Una lacra aún por erradicar

Carlos Rodríguez PRESIDENTE DE LA PATRONAL DE BOIRO

BARBANZA

La fabricación, distribución y venta de productos de marcas notorias que afectan a multitud de sectores productivos constituye una de las más importantes actividades delictivas a nivel mundial con perjuicio directo tanto para las empresas como para el consumidor. Veámoslo en datos: la Cámara de Comercio Internacional cifra la pérdida en 600 billones de dólares, lo que viene a ser un 7% del comercio mundial. Si ponemos el zum, en el año 2012 en nuestro país se incautaron 40 millones de artículos falsificados. El perjuicio económico se cifra en mil millones de euros. Más datos preocupantes: si en un análisis somero parece verse una actividad de subsistencia vinculada al perfil del inmigrante irregular de procedencia africana, cuando tiramos de la manta, y nunca mejor dicho, nos encontramos organizaciones criminales, mafias, explotación laboral y lavado de grandes cantidades de dinero. Las malas noticias no terminan aquí; la estadística demuestra que esta tipología delictiva crece exponencialmente año tras año.

¿Las consecuencias? La piratería y la falsificación ataca el prestigio de las marcas. La inseguridad jurídica cercena las deseables garantías para los emprendedores de que sus proyectos no serán fusilados en solo unos meses. Más aún: desincentiva y desprotege la creatividad y la innovación. Se vacían de contenido términos como propiedad industrial o intelectual. Pero, ¿qué hacemos para combatir esta lacra?

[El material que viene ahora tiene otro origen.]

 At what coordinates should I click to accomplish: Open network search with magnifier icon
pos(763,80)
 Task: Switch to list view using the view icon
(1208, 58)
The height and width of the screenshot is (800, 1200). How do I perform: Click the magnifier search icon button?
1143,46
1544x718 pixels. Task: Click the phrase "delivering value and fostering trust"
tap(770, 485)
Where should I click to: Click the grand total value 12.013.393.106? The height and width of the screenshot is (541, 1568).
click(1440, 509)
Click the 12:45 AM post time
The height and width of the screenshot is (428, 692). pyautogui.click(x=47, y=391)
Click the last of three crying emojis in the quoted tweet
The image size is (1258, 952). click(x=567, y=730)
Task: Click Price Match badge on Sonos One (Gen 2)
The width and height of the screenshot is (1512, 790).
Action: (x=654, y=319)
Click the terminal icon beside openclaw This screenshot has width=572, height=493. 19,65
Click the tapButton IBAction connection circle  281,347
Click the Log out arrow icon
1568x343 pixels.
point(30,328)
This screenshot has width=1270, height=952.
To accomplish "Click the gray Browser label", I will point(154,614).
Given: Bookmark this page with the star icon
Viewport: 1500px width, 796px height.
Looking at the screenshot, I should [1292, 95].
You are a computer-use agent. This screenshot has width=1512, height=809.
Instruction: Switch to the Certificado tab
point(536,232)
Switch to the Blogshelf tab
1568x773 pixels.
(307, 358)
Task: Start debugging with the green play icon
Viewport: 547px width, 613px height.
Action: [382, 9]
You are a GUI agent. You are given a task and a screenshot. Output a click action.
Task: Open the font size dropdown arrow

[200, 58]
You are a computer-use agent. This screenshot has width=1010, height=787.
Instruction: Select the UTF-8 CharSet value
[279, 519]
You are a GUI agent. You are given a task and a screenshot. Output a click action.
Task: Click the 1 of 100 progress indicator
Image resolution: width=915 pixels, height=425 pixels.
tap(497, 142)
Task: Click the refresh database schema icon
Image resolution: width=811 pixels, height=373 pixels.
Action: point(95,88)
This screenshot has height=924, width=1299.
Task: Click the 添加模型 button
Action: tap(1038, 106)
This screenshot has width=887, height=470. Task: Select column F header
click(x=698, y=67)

Lamentablemente, en tendencia legislativa, nuestro país se encuentra en el furgón de cola. No en vano, el Departamento de Comercio de EE.?UU. nos considera uno de los países más preocupantes de Europa.

Tenemos un código penal laxo y tolerante con el fraude, una venta de menos de 400 euros (equivale a 200 deuvedés) es considerada falta y no delito. Por si fuera poco, nos encontramos con que la vigilancia de la ley, que autoriza desde jueces a policías locales a actuar de oficio, adolece de falta de motivación. ¿Cómo explicar entonces la presencia de vendedores de forma tan habitual como aceptada sin que se actúe de manera contundente? Con el agravante de la depresión económica como telón de fondo, pero sin él también, muchos nos preguntamos dónde quedan los derechos del comercio minorista. Ni que decir tiene que los agentes sociales, colectivos, asociaciones y el propio sistema educativo han de implicarse de manera activa desnudando los riesgos y perjuicios que para cada uno de nosotros tiene el fraude. La colza o el metílico son dramáticos ejemplos que nos recuerdan las consecuencias de no hacerlo.